Detective writer Walter Mosley loves to dig deep into his characters. He wrote 11 books featuring the Los Angeles--based gumshoe Easy Rawlins before retiring him in 2007. His latest private eye, former mob crook Leonid McGill, stars in the new novel Known to Evil--the second in what Mosley hopes will be a 10-book series.
Leonid McGill goes well beyond the typical, fairly bland mystery-novel protagonist. Do you try to focus on character over plot?
With the original hard-boiled detectives, there was no connection to the world. No mother, no father, no friends, no dog. With a person like that, there can't be character development. The onus now is to create character while also moving forward the plot, the crime, the resolution.

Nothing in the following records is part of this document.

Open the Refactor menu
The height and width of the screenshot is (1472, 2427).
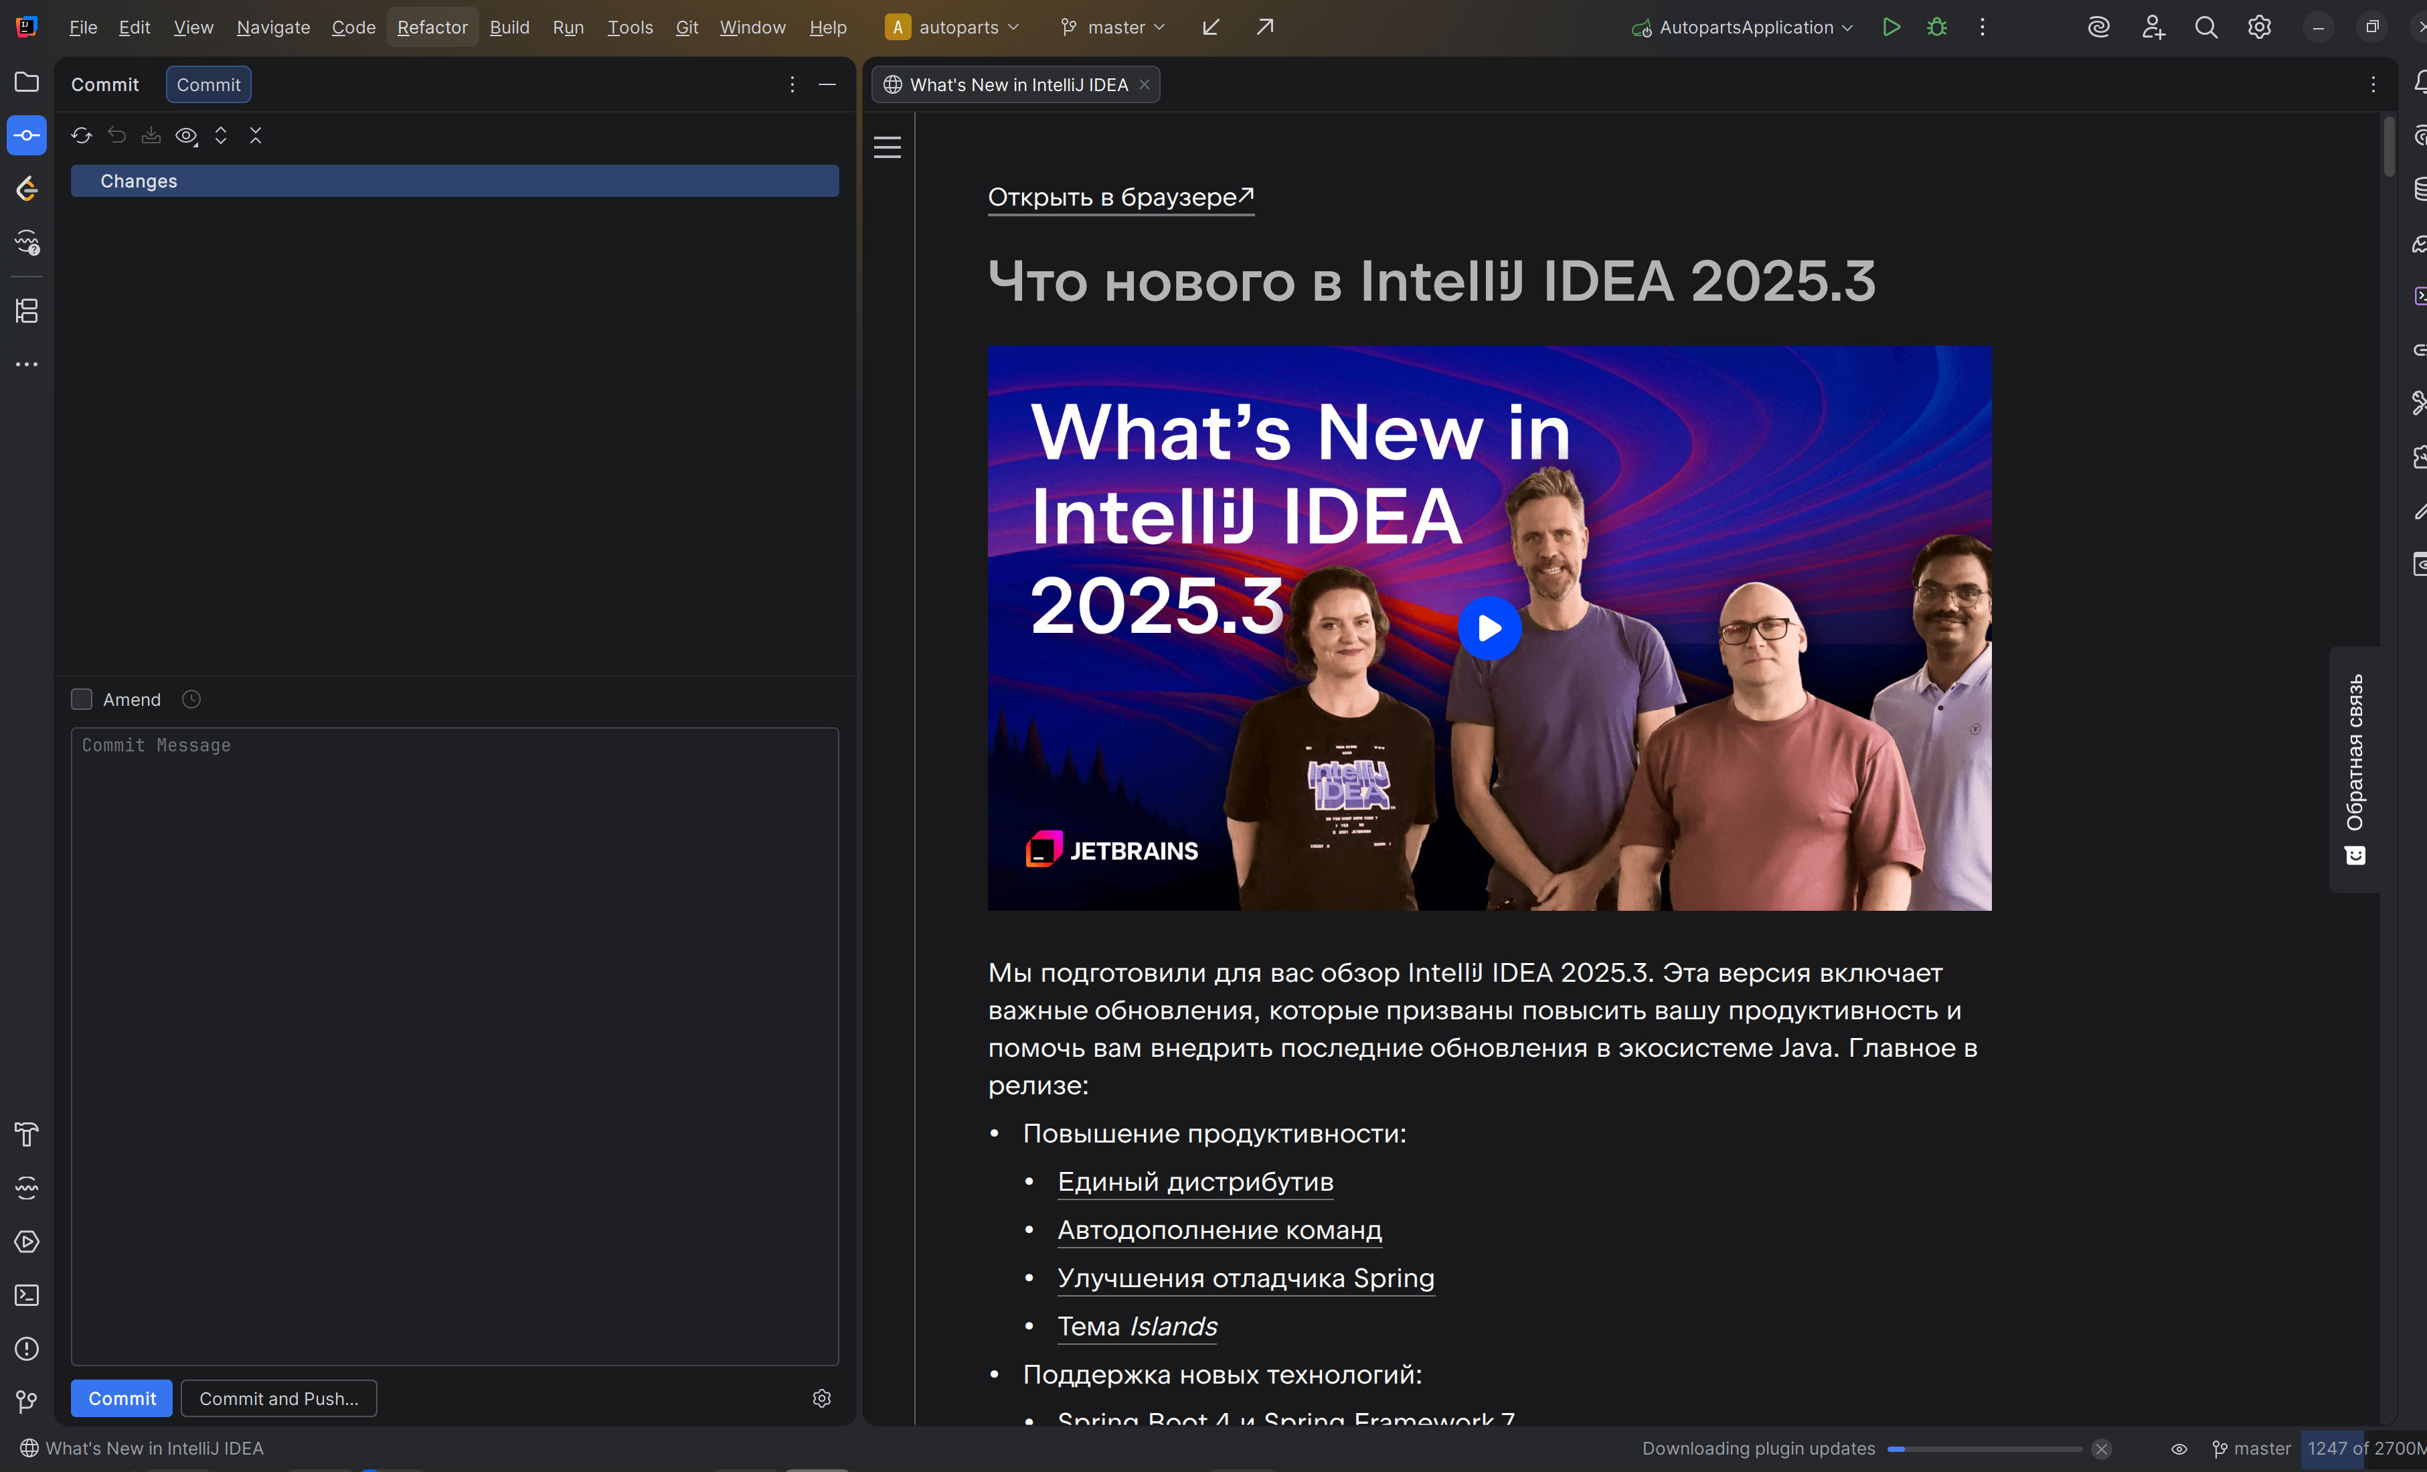pos(431,28)
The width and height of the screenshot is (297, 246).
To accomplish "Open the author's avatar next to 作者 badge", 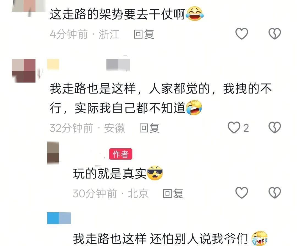I will pyautogui.click(x=53, y=153).
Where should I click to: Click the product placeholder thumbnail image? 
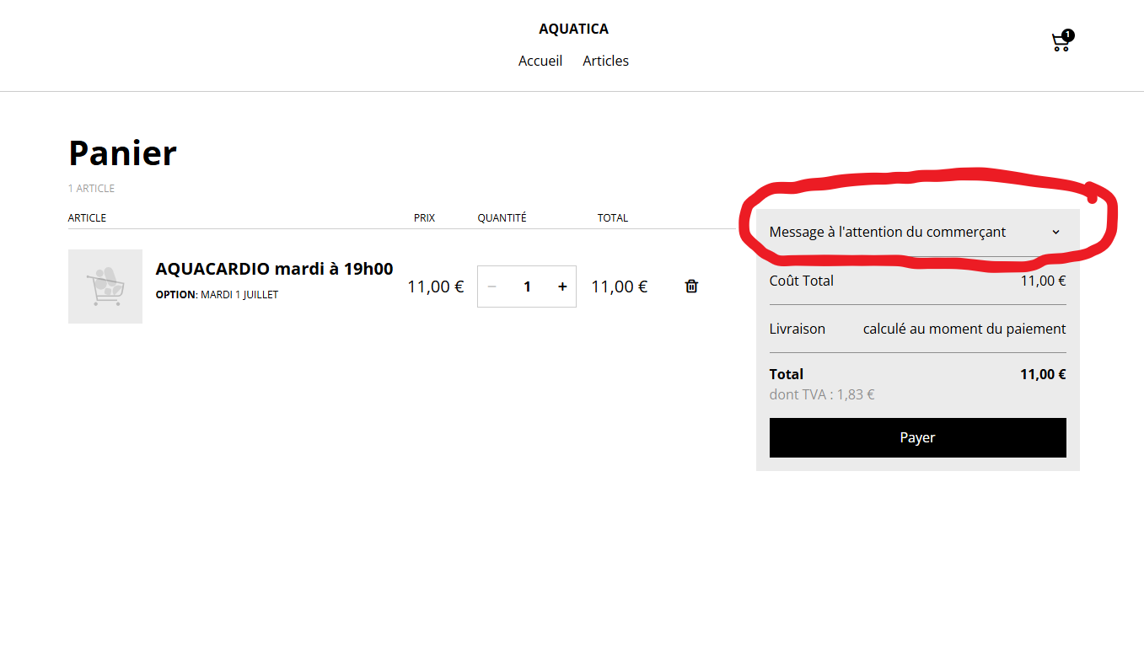(105, 287)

What's your writing routine? Do you leave room for moments of inspiration?
I write every day. Every single day, in the morning. And when I stop writing, all during the day and that night, things are percolating. I wake up in the morning and there's more there. Inspiration is a charged word, like everything is beautiful. When you're having a character brutally murder another person, does that come from inspiration?

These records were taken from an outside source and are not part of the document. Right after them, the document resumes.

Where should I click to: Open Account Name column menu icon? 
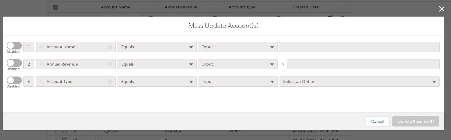click(151, 7)
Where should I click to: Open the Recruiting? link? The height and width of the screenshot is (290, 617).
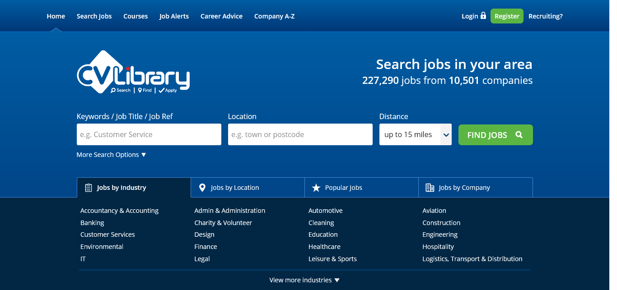545,16
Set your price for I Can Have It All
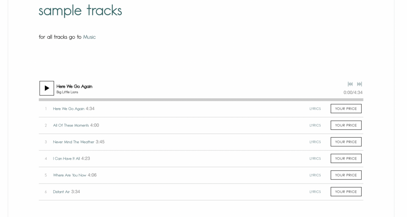 pyautogui.click(x=346, y=158)
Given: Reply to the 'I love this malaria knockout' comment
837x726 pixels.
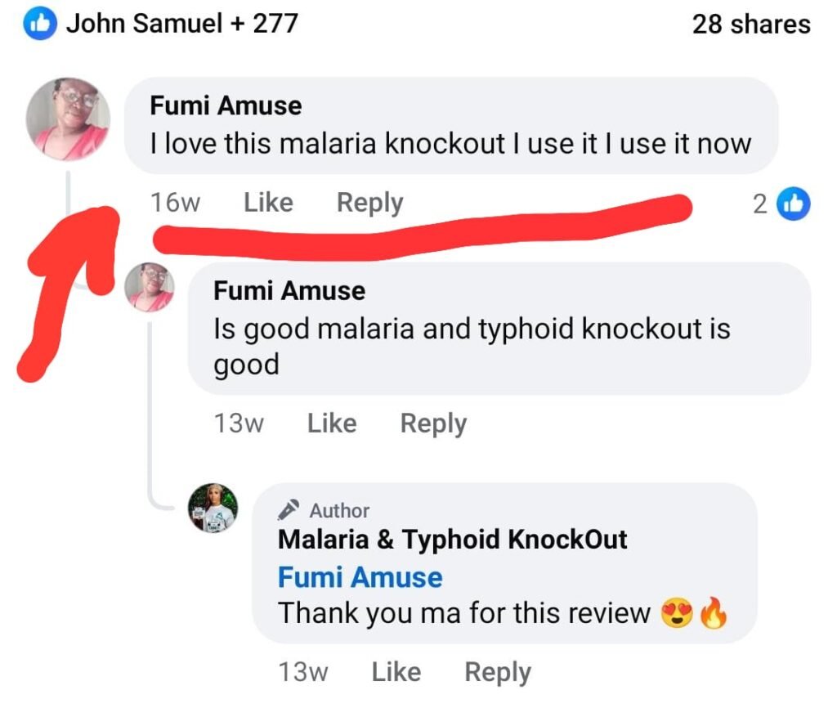Looking at the screenshot, I should coord(369,203).
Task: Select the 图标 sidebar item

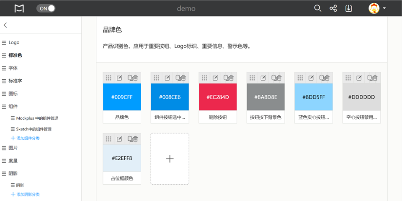Action: pos(13,94)
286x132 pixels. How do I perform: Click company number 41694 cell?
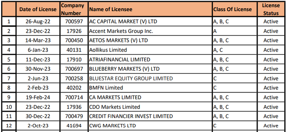pyautogui.click(x=74, y=126)
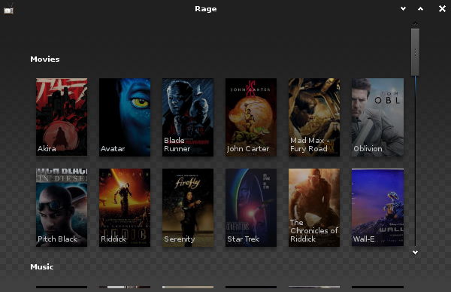Image resolution: width=451 pixels, height=292 pixels.
Task: Open the John Carter movie
Action: pos(251,117)
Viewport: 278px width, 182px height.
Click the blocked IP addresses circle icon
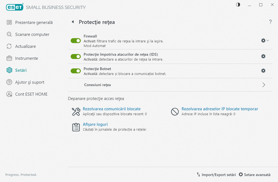pos(175,112)
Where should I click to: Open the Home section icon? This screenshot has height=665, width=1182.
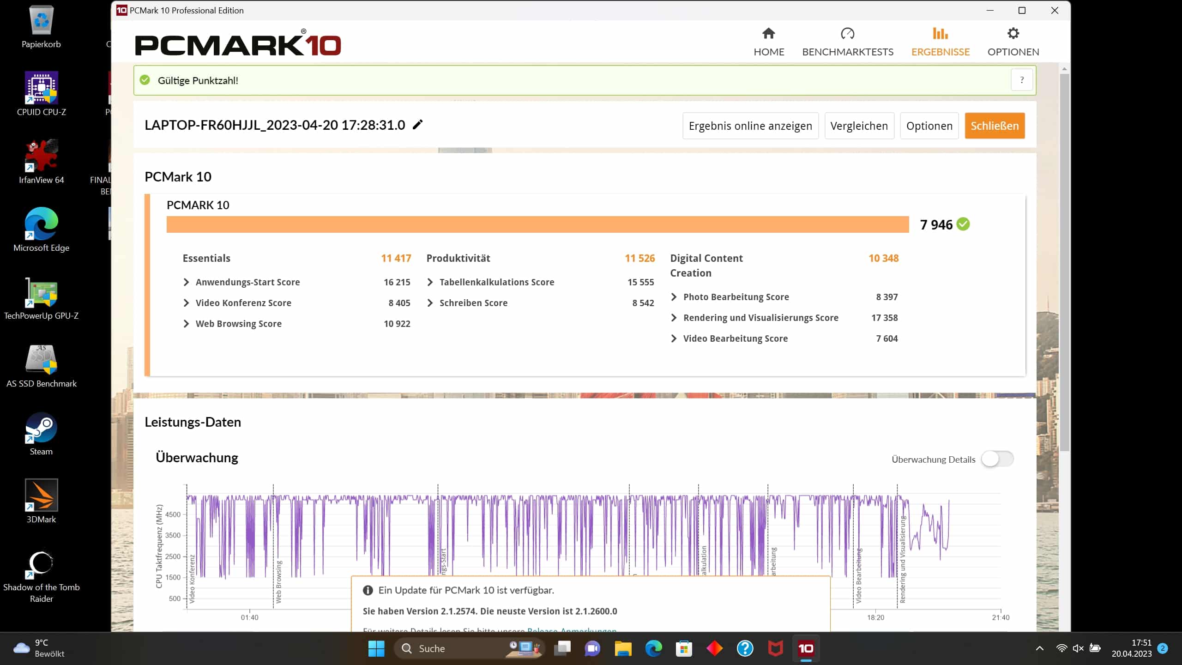[768, 34]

How much of a character's life do you know at the outset when starting a new series?
I just finished the first chapter of the third Leonid McGill book. And I'm still learning about him. And I will be learning about him until I come to the last book, which I think will be No. 10. If you know everything from the beginning, it's hard to write.
Was it hard to stop writing about Easy Rawlins?
No. The books still exist. They are still there. But they would have gotten boring. One thing I know is that if I kept writing about Easy, it would have been a big mistake. I was finished. The story was over. It was time to move on.